I had a neat experience yesterday on my way to the hospital. For some of you reading this, this experience may make sense, for others it may not. But it was very real to me and this is my personal journal and I wanted to get it down.
I was driving to the hospital thinking about "why John?". It should be me. My dad died from cancer and I have 4 grandparents who have had cancer. It runs in my blood and I have a much higher chance of getting it - not John. The only cancer in his family is from his father and he had lung cancer because he smoked a TON. I was also thinking about how HARD it would be for me. I could not stand to be away from my kids and home this long. I would just sit her and cry - I couldn't do it.
So I was just driving and wondering why he has it and not me. Then it was almost like I had a memory from the pre-existence. It wasn't a dream or vision or voice or anything, kind of hard to explain. Just a feeling/memory. I was supposed to have cancer. It is supposed to be me. But before we came to earth we knew what some of our trails would be. I agreed to cancer. But John knew how hard it would be on me. So he asked if he could have it instead. And God said yes. I believe it was one of John and my first "tests". He is going through this for me. And although I said it was supposed to be me; it was supposed to be him. Because God knew John would ask for it.
I would not be able to do what he is doing. I can be the caregiver, but I could not be the patient and only see my kids a few hours a week, and not know how they are, and not be grocery shopping and cleaning. I couldn't do it. I need to be with my kids and taking care of my house. I could not stay in a hospital room ALL day for 3 - 4 weeks! I just couldn't do it. And even before we came here, John knew that about me and he took that trial from me. I love him forever!

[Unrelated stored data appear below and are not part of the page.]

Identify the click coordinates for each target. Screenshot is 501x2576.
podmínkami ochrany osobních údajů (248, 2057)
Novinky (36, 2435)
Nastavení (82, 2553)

Wow Noelle! What an amazing blessing to have that knowledge given to you. It shows how much you two love each other, and how much Heavenly Father loves you too. John is fighting a hard battle, but I would think that he would say that you have the harder part. You can get through this together! Love you, EM
ReplyDeleteWhat a blessing to have that knowledge from Heavenly Father! And what a testament of John's love for you as well (not that anyone that knows you two could ever doubt that). I know Heavenly Father has a plan for you both. You can make it! As always, my prayers and with you. Brandy
ReplyDeleteWow Noelle! What an experience. I have no words! Prayers and hugs to you, John, and the kids.